Arnaud Deslandes, Parti socialiste
Le maire sortant, qui a pris son poste suite à la démission de Martine Aubry en 2025, entend rester en poste. Vice-président de la Métropole européenne de Lille, Arnaud Deslandes a fait sa carrière en politique. Il a été collaborateur puis directeur de cabinet de Martine Aubry, avant d’être élu pour la première fois sur lors des municipales en 2020.
Lahouaria Addouche, La France insoumise
La suppléante du député LFI Aurélien Le Coq portera la liste insoumise. Cette mère de famille âgée de 42 ans, ex-travailleuse sociale désormais technicienne qualité chez un sous-traitant d’Airbus, est prête « à ouvrir une nouvelle page » pour la ville, où le mouvement de Jean-Luc Mélenchon a fait de bons résultats en 2022 et 2024.
Violette Spillebout, Renaissance
Ancienne directrice de cabinet de Martine Aubry désormais députée macroniste, Violette Spillebout retente sa chance après son échec en 2020, où elle avait terminé à la troisième place avec 20,58 % des voix au second tour. La parlementaire a notamment été co-rapporteure de la commission d’enquête sur Bétharram.
Louis Delemer, Les Républicains
Dans une ville dirigée par la gauche depuis des décennies, Les Républicains ont investi en juillet dernier Louis Delemer, un jeune de 32 ans collaborateur pour la majorité de droite au conseil départemental du Nord. Également passé par le Sénat, l’Assemblée nationale et la ville de Tourcoing, il a également travaillé à la Société générale.

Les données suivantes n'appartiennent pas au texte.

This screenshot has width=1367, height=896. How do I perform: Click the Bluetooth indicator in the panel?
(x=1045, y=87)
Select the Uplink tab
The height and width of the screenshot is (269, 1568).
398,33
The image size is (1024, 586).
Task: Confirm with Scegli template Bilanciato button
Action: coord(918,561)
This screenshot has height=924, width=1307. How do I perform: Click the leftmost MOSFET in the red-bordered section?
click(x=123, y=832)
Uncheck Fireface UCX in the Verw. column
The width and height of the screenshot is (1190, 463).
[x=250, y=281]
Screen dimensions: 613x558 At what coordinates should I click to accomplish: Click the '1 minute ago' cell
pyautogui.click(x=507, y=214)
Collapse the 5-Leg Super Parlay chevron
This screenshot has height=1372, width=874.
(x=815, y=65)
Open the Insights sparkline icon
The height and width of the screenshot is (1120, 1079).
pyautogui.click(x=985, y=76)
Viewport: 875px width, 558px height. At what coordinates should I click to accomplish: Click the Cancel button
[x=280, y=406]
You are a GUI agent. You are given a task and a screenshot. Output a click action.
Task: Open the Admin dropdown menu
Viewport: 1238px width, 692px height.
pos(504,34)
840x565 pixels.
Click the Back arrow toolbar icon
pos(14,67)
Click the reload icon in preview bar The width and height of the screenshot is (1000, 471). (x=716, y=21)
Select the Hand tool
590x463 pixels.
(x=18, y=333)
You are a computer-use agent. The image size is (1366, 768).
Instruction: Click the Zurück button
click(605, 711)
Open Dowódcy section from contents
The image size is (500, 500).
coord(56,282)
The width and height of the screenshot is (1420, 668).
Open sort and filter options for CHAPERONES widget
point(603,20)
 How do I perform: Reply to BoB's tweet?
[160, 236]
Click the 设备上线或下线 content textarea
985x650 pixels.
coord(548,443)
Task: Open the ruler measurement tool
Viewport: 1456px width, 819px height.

Matthieu Valet, Rassemblement national
Le député européen Matthieu Valet, porte-parole du Rassemblement national, sera tête de liste du parti d’extrême droite dans la capitale des Flandres. Cet ancien policier de 39 ans, qui a été chef adjoint de la brigade anticriminalité (BAC) du Val-de-Marne et responsable syndical, est entré en politique à l’occasion des élections européennes de 2024.
Pierre Madelain, Lutte ouvrière
Professeur en lycée professionnel, Pierre Madelain est pour la première fois tête de liste du parti trotkiste à Lille pour une élection municipale. Mais il n’est pas inexpérimenté. L’enseignant s’était déjà présenté lors des élections législatives en 2022 et 2024 dans la 1re circonscription du Nord, remportée par Adrien Quatennens puis Aurélien Le Coq (LFI). Il avait alors obtenu 0,96 puis 0,54 % des voix.
Damien Scali, NPA Révolutionnaires
Toujours à l’extrême gauche, Damien Scali, un cheminot de 39 ans, conduira une liste du NPA Révolutionnaires, parti issu d’une scission avec le NPA (représenté par Philippe Poutou à l’élection présidentielle). L’objectif est de porter, lors du scrutin, « un message simple », plaide le candidat : « puisque c’est nous qui travaillons, c’est à nous de décider ».
David Metschies, Divers droite
Né en Côte d’Ivoire, ce jeune de 30 ans passé par Les Républicains conduit une liste « Lille Prospère » et se présente comme « libéral-conservateur ». Il promet de faire de la capitale des Flandres « une ville qui prospère, qui protège et qui partage ».
Baptiste Roussel, Sans étiquette
« Au-delà des partis ». Le dernier candidat aux municipales à Lille se présente sans aucune étiquette partisane. « Je porte une candidature d’idées, pas de parti », assure Baptiste Roussel, qui propose un programme construit avec les habitants.